After a few scenes like this, you can begin to understand the businessman, understand why he hates the civil servants in their risk-free world. If the grotesquely archetypical figure of Ayn Rand’s world is the industrialist sneering at the inferior, starving masses, his equally grotesque counterpart on the left is the New York City bureaucrat who lives in a rent-controlled apartment, berates the landlord for letting the building fall apart, and, sitting in his vaguely-defined job, imagining that he is still fighting the battles of the ’30s, feels vastly superior to the businessmen, because he can conceive of no motive for them other than vulgar acquisitiveness and cannot understand the joy some of them feel in what they have created.

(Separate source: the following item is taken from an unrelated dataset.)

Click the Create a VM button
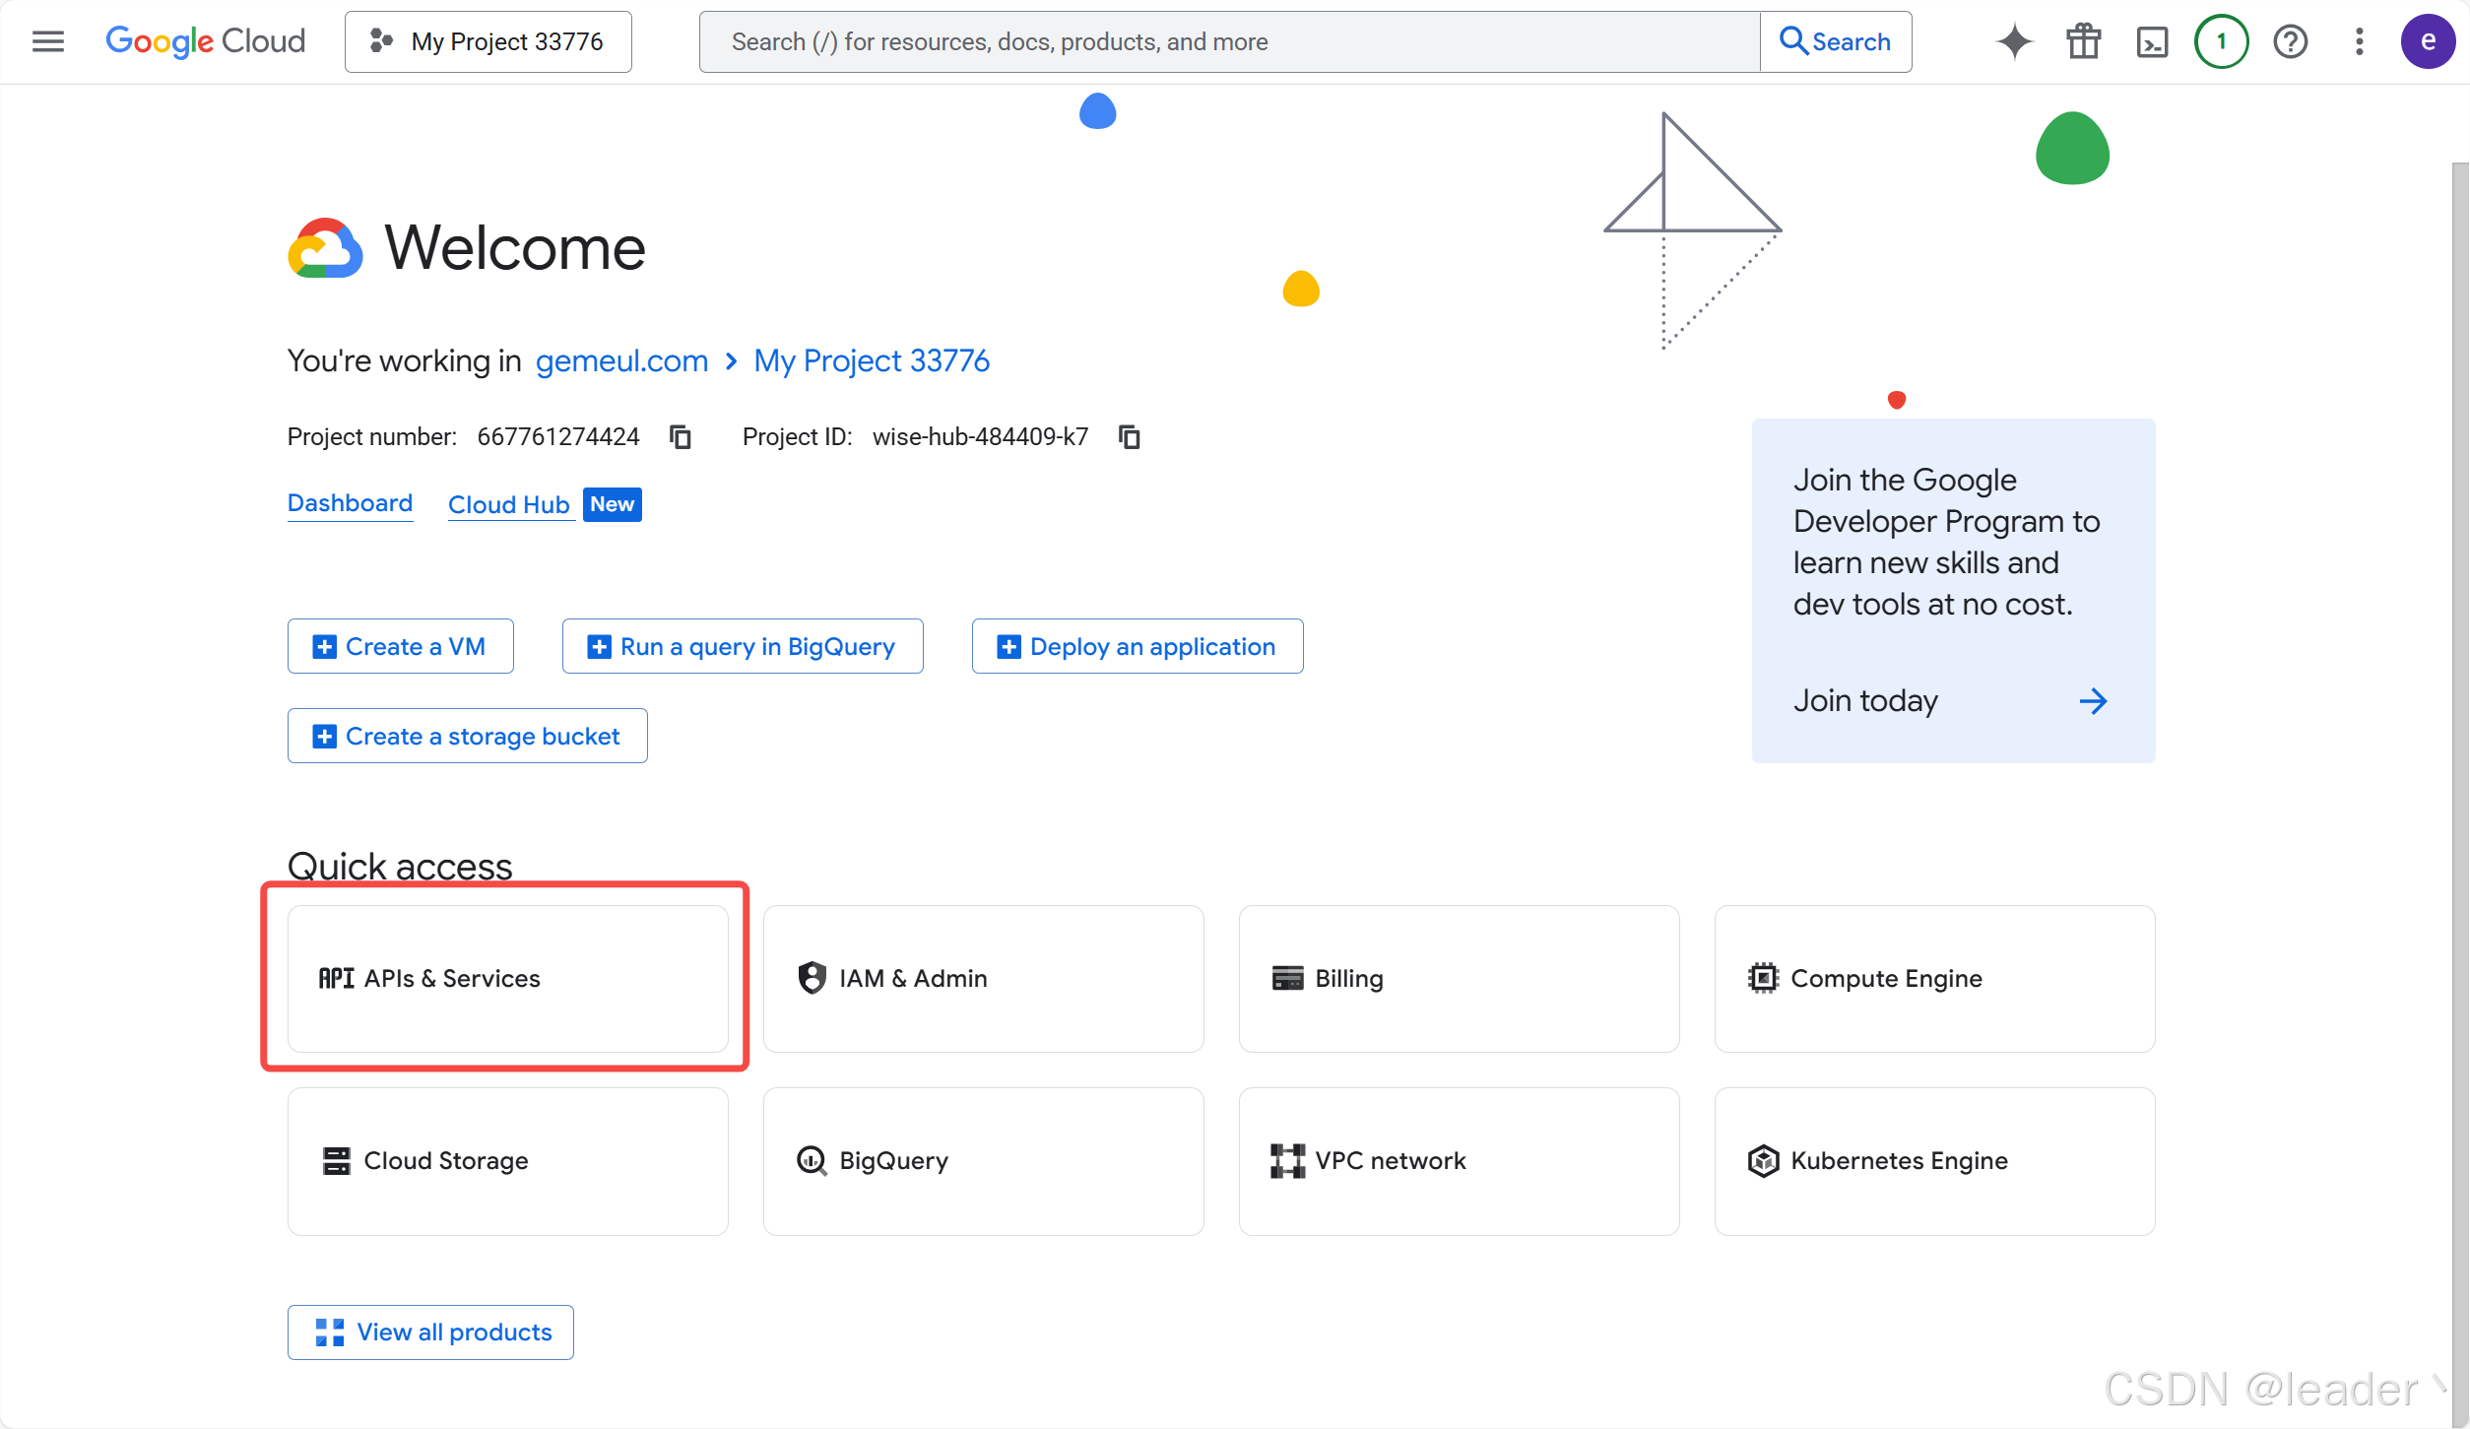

Ayn Rand has no heart for those who stumble, and a good part of the left has no heart for those whose accomplishments happen to earn them a profit, rather than being foundation-supported. The usual conclusion to a case such as this is a plea for mutual understanding, but the brutal reality is something different. For the immediate future, the burden is on the liberals. With our capital shortages and our economic emergencies, the most urgent need is to create a climate that will encourage productive entrepreneurs. This is a major departure for those of us chilled by Ayn Rand, but a necessary one.